Born in 1912, Lieutenant Loveday died on 21st January 1940 when his ship was torpedoed, with the loss of the entire crew of 189 men. He was 28.

Lieutenant Loveday was the only son of Lieutenant-Colonel Francis William Loveday, RA and Lilias Mary (nee Dallas) Loveday, who had married in India in 1907.

He was younger brother to Elizabeth Dorothy (m. 1939 William Edmund Kenrick) and Penlope (m. Lunt).

John was a pupil at St Ronan’s from 1922 to 1925 where he was a Prefect and Double Colour. He also won a prize in Combined Subjects. He went on to RNC Dartmouth (Sch.) and was in Blake until he left in April 1929. He was captain of the Rugby 2nd XV and Hockey 2nd XI.


RNC Dartmouth, 29th April 1929 (2nd row, 3rd from left)

He would have been in the same class as his schoolmate, Rodney Athelstan-Price.

HMS Exmouth was escorting a merchant vessel from Aberdeen to the Orkneys when she was hit. She was was torpedoed on 21st January 1940 at 0444hrs by the German submarine U22 off Tarbett Ness in the Moray Firth, off Wick, Caithness.

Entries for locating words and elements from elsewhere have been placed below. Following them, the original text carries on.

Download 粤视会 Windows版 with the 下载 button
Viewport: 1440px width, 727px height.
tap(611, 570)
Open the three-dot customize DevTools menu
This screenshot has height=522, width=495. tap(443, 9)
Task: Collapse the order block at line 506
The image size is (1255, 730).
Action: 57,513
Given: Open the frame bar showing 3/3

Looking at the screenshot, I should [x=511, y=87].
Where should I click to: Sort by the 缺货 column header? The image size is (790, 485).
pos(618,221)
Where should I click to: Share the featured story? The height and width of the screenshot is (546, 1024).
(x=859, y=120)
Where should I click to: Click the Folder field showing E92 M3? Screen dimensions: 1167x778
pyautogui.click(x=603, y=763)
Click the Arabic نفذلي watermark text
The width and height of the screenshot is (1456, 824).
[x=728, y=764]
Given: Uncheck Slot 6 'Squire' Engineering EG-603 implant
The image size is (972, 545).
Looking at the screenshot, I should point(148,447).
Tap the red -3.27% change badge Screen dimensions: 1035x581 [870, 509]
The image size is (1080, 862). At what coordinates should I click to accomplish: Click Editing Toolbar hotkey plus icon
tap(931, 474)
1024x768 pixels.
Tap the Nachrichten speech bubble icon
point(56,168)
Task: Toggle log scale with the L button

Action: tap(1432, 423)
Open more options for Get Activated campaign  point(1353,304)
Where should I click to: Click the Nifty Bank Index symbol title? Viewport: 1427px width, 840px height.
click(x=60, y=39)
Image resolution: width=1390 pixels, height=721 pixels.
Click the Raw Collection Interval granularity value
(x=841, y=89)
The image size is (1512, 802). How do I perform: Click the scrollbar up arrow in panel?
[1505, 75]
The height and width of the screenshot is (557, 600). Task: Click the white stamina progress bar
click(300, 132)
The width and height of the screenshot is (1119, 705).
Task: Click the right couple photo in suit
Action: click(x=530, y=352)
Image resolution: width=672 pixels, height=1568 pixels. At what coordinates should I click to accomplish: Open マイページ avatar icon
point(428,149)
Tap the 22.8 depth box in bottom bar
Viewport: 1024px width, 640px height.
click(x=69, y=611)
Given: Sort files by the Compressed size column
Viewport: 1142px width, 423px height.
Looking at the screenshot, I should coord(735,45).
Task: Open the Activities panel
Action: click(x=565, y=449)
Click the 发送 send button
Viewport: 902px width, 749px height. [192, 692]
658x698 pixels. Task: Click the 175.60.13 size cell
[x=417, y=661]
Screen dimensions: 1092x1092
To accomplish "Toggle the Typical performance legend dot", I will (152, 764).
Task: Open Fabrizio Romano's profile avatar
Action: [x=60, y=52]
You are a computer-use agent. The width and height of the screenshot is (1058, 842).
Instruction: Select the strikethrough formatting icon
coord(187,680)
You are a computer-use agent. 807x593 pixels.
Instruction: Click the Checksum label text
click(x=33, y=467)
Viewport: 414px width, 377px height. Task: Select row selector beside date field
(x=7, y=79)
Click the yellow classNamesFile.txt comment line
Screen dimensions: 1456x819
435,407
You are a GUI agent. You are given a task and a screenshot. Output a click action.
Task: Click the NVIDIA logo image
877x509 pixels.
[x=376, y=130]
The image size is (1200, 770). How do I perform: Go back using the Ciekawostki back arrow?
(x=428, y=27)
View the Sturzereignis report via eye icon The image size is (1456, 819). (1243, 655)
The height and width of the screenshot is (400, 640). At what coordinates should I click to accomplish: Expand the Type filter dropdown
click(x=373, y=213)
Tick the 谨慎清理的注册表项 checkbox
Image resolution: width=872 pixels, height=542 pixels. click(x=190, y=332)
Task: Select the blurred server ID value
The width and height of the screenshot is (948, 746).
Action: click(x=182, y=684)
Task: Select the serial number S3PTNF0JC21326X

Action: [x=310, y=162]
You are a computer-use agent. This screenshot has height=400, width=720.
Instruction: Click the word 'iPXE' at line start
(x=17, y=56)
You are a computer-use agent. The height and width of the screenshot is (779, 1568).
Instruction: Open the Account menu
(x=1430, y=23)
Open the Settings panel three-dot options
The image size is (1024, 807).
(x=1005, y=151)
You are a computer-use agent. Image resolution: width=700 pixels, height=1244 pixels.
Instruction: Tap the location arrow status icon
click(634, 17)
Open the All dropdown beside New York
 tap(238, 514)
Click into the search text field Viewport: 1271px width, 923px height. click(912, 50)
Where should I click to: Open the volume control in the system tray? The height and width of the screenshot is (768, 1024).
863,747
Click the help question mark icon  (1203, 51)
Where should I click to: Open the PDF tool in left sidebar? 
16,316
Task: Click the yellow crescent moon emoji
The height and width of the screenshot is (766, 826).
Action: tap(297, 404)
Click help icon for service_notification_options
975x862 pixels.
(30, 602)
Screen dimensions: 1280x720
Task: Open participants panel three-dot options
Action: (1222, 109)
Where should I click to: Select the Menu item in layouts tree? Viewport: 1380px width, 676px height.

The skipper of the freighter, the ‘Cyprian Prince’, heard two loud explosions, and approached to try to recover any survivors. The voices of men could be heard in the water, and ladders were let down. But after only three minutes the ‘Cyprian Prince’ was forced to move on. It was a clear moonlit night, there was a submarine close by, and Admiralty orders stipulated that ships must not stop to recover survivors.

By the time a rescue was launched by local fishermen from Wick, there was no sign of the Exmouth or any survivors. A week later, bodies of 18 of the crew were washed ashore at Lybster and taken to Wick for burial with full military honours. Most of the crew were lost within the ship. The wreck of HMS Exmouth was not located until 2001. It lies in 40 metres of water off the Scottish coast. The divers who located the wreck said that the grave of the majority of the officers and ratings of HMS Exmouth had become an underwater garden of 'stunning beauty'. The wreck has now been declared a protected war grave.

The Wick St Fergus Church of Scotland is the custodian of the White Ensign posthumously awarded to the crew of the HMS Exmouth by Commodore Sandford CBE, on behalf of the Royal Navy, during a memorial service held in 2001. A plaque of remembrance, listing the names of the crewmen lost is also sited in the Church.